DOCUMENT SECTION >>
Queensland appears unlikely to make a significant effort to restrict urban development from places which are guaranteed to flood periodically. Nor is it probable, judging from what has been announced so far, that the state will invest in measures like house-raising or buying back properties which have histories of frequent inundation. Interestingly, in 2006 Campbell Newman as Lord Mayor of Brisbane sought state government help with just these measures to alleviate the problems of flooding on Brisbane's creeks. He was unsuccessful.

And there has been little discussion about increasing the ability of people who live in flood-liable areas to deal with flooding. Specifically, these people need to better understand the forecast flood heights at which their properties will be affected and in preparing for which they should take action to protect items of value. Clearly, this understanding is lacking in flood liable communities at present.

DIRECTIONS >> According to the passage on Queensland flooding, what did Campbell Newman seek from the state government in 2006 as Lord Mayor of Brisbane? The listing after this passage is separate material.

RECORDED DATA >>

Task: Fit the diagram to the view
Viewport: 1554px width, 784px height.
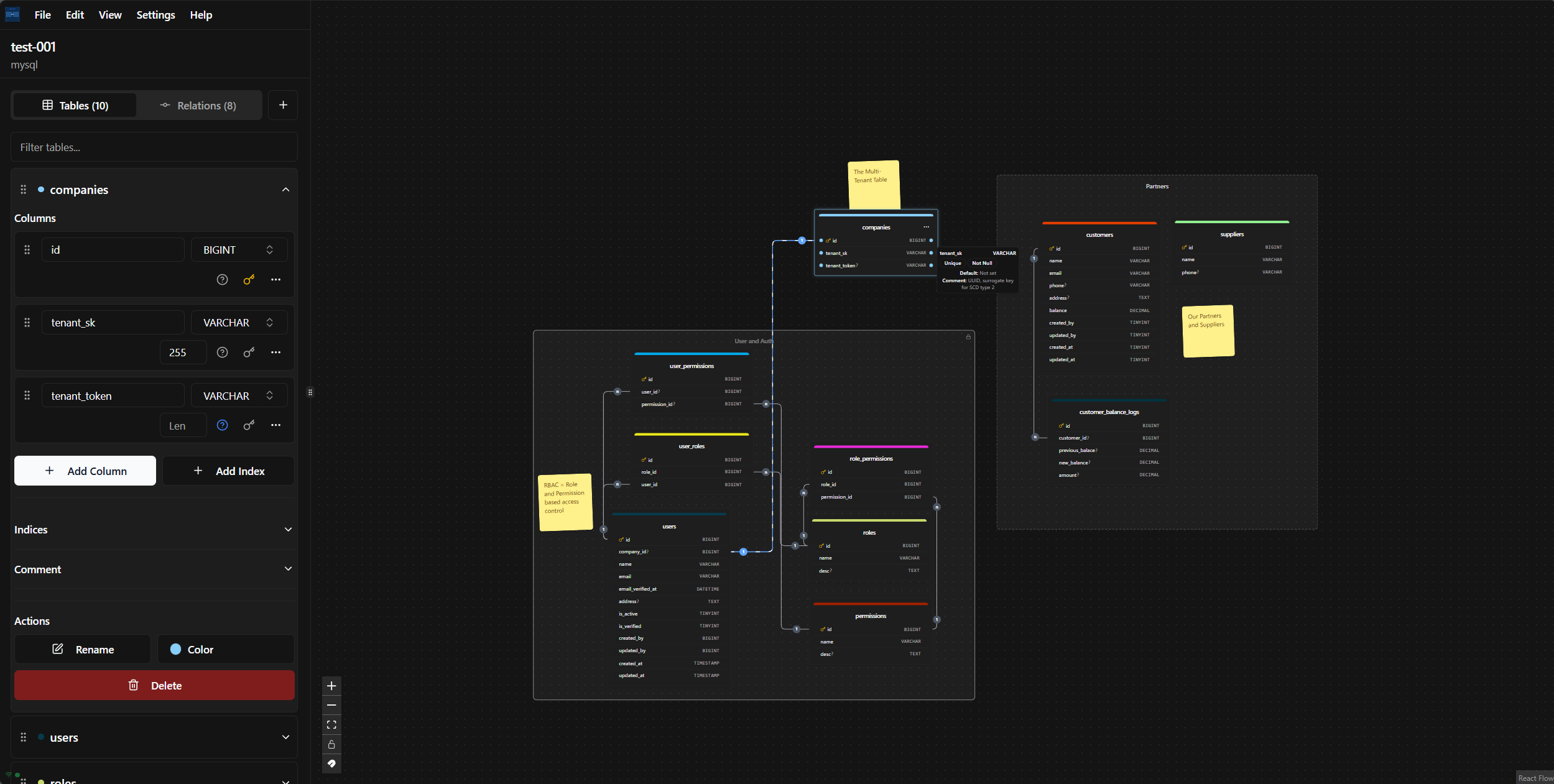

RESPONSE FOR THIS EXERCISE >> He sought state government help with measures like house-raising and buying back frequently inundated properties to alleviate flooding on Brisbane's creeks.